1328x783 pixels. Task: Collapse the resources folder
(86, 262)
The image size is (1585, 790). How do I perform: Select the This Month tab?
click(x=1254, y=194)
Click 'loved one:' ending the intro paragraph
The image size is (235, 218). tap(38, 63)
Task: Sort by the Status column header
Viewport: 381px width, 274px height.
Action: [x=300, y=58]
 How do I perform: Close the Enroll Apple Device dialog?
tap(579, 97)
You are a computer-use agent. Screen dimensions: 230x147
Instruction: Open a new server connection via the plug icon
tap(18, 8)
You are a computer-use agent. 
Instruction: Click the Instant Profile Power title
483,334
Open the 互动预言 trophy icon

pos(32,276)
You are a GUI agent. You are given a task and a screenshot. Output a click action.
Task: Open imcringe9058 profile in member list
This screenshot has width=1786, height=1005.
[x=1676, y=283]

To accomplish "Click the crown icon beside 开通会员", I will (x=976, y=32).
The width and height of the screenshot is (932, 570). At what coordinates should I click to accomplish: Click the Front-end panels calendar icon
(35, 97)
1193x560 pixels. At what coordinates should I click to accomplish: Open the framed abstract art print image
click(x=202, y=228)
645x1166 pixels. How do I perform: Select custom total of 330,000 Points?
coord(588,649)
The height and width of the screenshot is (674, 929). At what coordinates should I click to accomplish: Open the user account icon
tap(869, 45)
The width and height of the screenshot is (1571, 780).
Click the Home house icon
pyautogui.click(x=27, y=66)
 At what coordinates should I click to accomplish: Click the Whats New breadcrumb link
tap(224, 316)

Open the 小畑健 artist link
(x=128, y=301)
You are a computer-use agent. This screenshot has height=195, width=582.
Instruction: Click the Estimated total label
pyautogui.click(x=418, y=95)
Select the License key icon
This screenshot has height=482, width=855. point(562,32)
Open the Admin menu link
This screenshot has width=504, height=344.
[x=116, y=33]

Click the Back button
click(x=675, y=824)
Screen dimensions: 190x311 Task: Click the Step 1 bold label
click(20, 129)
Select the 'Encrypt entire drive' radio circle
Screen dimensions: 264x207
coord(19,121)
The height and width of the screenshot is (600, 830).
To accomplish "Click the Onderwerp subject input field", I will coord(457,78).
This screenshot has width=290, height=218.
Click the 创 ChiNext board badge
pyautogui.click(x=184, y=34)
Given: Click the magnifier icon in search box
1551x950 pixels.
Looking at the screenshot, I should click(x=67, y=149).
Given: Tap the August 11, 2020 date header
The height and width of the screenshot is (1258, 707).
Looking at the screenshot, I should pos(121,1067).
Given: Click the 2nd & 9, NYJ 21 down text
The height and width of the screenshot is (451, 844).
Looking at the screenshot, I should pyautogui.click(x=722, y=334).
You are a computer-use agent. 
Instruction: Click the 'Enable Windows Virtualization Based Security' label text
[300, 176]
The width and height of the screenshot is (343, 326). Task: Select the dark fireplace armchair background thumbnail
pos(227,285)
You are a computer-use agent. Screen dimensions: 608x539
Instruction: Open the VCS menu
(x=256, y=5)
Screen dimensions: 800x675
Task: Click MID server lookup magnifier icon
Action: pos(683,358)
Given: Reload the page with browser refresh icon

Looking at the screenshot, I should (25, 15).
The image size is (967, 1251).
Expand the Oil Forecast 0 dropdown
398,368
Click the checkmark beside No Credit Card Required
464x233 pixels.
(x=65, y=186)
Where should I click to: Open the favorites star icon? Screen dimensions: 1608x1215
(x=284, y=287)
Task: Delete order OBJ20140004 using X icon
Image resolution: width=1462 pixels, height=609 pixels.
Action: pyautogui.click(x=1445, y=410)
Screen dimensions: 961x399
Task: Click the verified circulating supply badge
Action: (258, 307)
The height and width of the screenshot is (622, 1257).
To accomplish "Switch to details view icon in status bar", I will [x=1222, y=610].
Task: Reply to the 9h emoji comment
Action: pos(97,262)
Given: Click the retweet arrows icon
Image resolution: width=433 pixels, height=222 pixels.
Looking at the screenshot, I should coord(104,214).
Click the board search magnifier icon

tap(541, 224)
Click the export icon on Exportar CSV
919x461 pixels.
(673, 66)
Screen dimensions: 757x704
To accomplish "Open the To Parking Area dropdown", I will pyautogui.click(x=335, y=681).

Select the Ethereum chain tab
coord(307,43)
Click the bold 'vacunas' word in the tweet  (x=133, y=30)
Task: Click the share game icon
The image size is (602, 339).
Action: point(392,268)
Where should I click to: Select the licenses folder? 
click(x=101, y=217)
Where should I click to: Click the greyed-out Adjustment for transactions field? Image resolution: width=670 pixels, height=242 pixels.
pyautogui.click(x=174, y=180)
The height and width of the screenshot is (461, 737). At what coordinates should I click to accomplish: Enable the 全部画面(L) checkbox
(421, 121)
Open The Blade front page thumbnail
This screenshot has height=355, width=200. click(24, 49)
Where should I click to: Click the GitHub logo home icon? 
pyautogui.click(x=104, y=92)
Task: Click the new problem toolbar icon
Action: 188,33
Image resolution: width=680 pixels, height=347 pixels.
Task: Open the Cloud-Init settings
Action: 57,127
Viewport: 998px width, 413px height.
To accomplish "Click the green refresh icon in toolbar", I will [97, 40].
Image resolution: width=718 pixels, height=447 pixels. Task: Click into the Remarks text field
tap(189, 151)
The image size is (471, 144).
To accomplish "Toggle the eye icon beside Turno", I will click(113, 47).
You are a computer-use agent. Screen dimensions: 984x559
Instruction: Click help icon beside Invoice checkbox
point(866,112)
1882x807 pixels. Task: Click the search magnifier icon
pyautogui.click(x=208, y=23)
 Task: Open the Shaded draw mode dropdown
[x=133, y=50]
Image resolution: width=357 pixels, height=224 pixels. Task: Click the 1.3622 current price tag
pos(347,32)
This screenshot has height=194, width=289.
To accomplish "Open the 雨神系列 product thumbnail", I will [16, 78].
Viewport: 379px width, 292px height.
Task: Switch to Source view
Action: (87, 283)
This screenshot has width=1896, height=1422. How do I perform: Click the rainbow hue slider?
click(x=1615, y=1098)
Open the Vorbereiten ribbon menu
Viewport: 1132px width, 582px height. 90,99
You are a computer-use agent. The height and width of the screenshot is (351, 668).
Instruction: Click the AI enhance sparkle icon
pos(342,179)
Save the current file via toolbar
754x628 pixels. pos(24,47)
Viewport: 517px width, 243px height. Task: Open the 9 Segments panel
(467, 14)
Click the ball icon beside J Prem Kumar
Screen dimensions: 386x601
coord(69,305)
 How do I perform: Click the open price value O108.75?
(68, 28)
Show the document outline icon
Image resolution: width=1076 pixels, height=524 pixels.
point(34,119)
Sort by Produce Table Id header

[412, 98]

———

__What is needed__
Reproduce the listing above verbatim, line for line.

__Task result__
1328x783 pixels. Task: Collapse the resources folder
(86, 262)
The image size is (1585, 790). How do I perform: Select the This Month tab?
click(x=1254, y=194)
Click 'loved one:' ending the intro paragraph
The image size is (235, 218). tap(38, 63)
Task: Sort by the Status column header
Viewport: 381px width, 274px height.
Action: [x=300, y=58]
 How do I perform: Close the Enroll Apple Device dialog?
tap(579, 97)
You are a computer-use agent. Screen dimensions: 230x147
Instruction: Open a new server connection via the plug icon
tap(18, 8)
You are a computer-use agent. 
Instruction: Click the Instant Profile Power title
483,334
Open the 互动预言 trophy icon

pos(32,276)
You are a GUI agent. You are given a task and a screenshot. Output a click action.
Task: Open imcringe9058 profile in member list
This screenshot has width=1786, height=1005.
[x=1676, y=283]

To accomplish "Click the crown icon beside 开通会员", I will (x=976, y=32).
The width and height of the screenshot is (932, 570). At what coordinates should I click to accomplish: Click the Front-end panels calendar icon
(35, 97)
1193x560 pixels. At what coordinates should I click to accomplish: Open the framed abstract art print image
click(x=202, y=228)
645x1166 pixels. How do I perform: Select custom total of 330,000 Points?
coord(588,649)
The height and width of the screenshot is (674, 929). At what coordinates should I click to accomplish: Open the user account icon
tap(869, 45)
The width and height of the screenshot is (1571, 780).
Click the Home house icon
pyautogui.click(x=27, y=66)
 At what coordinates should I click to accomplish: Click the Whats New breadcrumb link
tap(224, 316)

Open the 小畑健 artist link
(x=128, y=301)
You are a computer-use agent. This screenshot has height=195, width=582.
Instruction: Click the Estimated total label
pyautogui.click(x=418, y=95)
Select the License key icon
This screenshot has height=482, width=855. point(562,32)
Open the Admin menu link
This screenshot has width=504, height=344.
[x=116, y=33]

Click the Back button
click(x=675, y=824)
Screen dimensions: 190x311 Task: Click the Step 1 bold label
click(20, 129)
Select the 'Encrypt entire drive' radio circle
Screen dimensions: 264x207
coord(19,121)
The height and width of the screenshot is (600, 830).
To accomplish "Click the Onderwerp subject input field", I will coord(457,78).
This screenshot has width=290, height=218.
Click the 创 ChiNext board badge
pyautogui.click(x=184, y=34)
Given: Click the magnifier icon in search box
1551x950 pixels.
Looking at the screenshot, I should click(x=67, y=149).
Given: Tap the August 11, 2020 date header
The height and width of the screenshot is (1258, 707).
Looking at the screenshot, I should pos(121,1067).
Given: Click the 2nd & 9, NYJ 21 down text
The height and width of the screenshot is (451, 844).
Looking at the screenshot, I should pyautogui.click(x=722, y=334).
You are a computer-use agent. 
Instruction: Click the 'Enable Windows Virtualization Based Security' label text
[300, 176]
The width and height of the screenshot is (343, 326). Task: Select the dark fireplace armchair background thumbnail
pos(227,285)
You are a computer-use agent. Screen dimensions: 608x539
Instruction: Open the VCS menu
(x=256, y=5)
Screen dimensions: 800x675
Task: Click MID server lookup magnifier icon
Action: pos(683,358)
Given: Reload the page with browser refresh icon

Looking at the screenshot, I should (25, 15).
The image size is (967, 1251).
Expand the Oil Forecast 0 dropdown
398,368
Click the checkmark beside No Credit Card Required
464x233 pixels.
(x=65, y=186)
Where should I click to: Open the favorites star icon? Screen dimensions: 1608x1215
(x=284, y=287)
Task: Delete order OBJ20140004 using X icon
Image resolution: width=1462 pixels, height=609 pixels.
Action: pyautogui.click(x=1445, y=410)
Screen dimensions: 961x399
Task: Click the verified circulating supply badge
Action: (258, 307)
The height and width of the screenshot is (622, 1257).
To accomplish "Switch to details view icon in status bar", I will [x=1222, y=610].
Task: Reply to the 9h emoji comment
Action: pos(97,262)
Given: Click the retweet arrows icon
Image resolution: width=433 pixels, height=222 pixels.
Looking at the screenshot, I should coord(104,214).
Click the board search magnifier icon

tap(541, 224)
Click the export icon on Exportar CSV
919x461 pixels.
(673, 66)
Screen dimensions: 757x704
To accomplish "Open the To Parking Area dropdown", I will pyautogui.click(x=335, y=681).

Select the Ethereum chain tab
coord(307,43)
Click the bold 'vacunas' word in the tweet  (x=133, y=30)
Task: Click the share game icon
The image size is (602, 339).
Action: point(392,268)
Where should I click to: Select the licenses folder? 
click(x=101, y=217)
Where should I click to: Click the greyed-out Adjustment for transactions field? Image resolution: width=670 pixels, height=242 pixels.
pyautogui.click(x=174, y=180)
The height and width of the screenshot is (461, 737). At what coordinates should I click to accomplish: Enable the 全部画面(L) checkbox
(421, 121)
Open The Blade front page thumbnail
This screenshot has height=355, width=200. click(24, 49)
Where should I click to: Click the GitHub logo home icon? 
pyautogui.click(x=104, y=92)
Task: Click the new problem toolbar icon
Action: 188,33
Image resolution: width=680 pixels, height=347 pixels.
Task: Open the Cloud-Init settings
Action: 57,127
Viewport: 998px width, 413px height.
To accomplish "Click the green refresh icon in toolbar", I will [97, 40].
Image resolution: width=718 pixels, height=447 pixels. Task: Click into the Remarks text field
tap(189, 151)
The image size is (471, 144).
To accomplish "Toggle the eye icon beside Turno", I will click(113, 47).
You are a computer-use agent. Screen dimensions: 984x559
Instruction: Click help icon beside Invoice checkbox
point(866,112)
1882x807 pixels. Task: Click the search magnifier icon
pyautogui.click(x=208, y=23)
 Task: Open the Shaded draw mode dropdown
[x=133, y=50]
Image resolution: width=357 pixels, height=224 pixels. Task: Click the 1.3622 current price tag
pos(347,32)
This screenshot has height=194, width=289.
To accomplish "Open the 雨神系列 product thumbnail", I will [16, 78].
Viewport: 379px width, 292px height.
Task: Switch to Source view
Action: (87, 283)
This screenshot has width=1896, height=1422. How do I perform: Click the rainbow hue slider?
click(x=1615, y=1098)
Open the Vorbereiten ribbon menu
Viewport: 1132px width, 582px height. 90,99
You are a computer-use agent. The height and width of the screenshot is (351, 668).
Instruction: Click the AI enhance sparkle icon
pos(342,179)
Save the current file via toolbar
754x628 pixels. pos(24,47)
Viewport: 517px width, 243px height. Task: Open the 9 Segments panel
(467, 14)
Click the ball icon beside J Prem Kumar
Screen dimensions: 386x601
coord(69,305)
 How do I perform: Click the open price value O108.75?
(68, 28)
Show the document outline icon
Image resolution: width=1076 pixels, height=524 pixels.
point(34,119)
Sort by Produce Table Id header

[412, 98]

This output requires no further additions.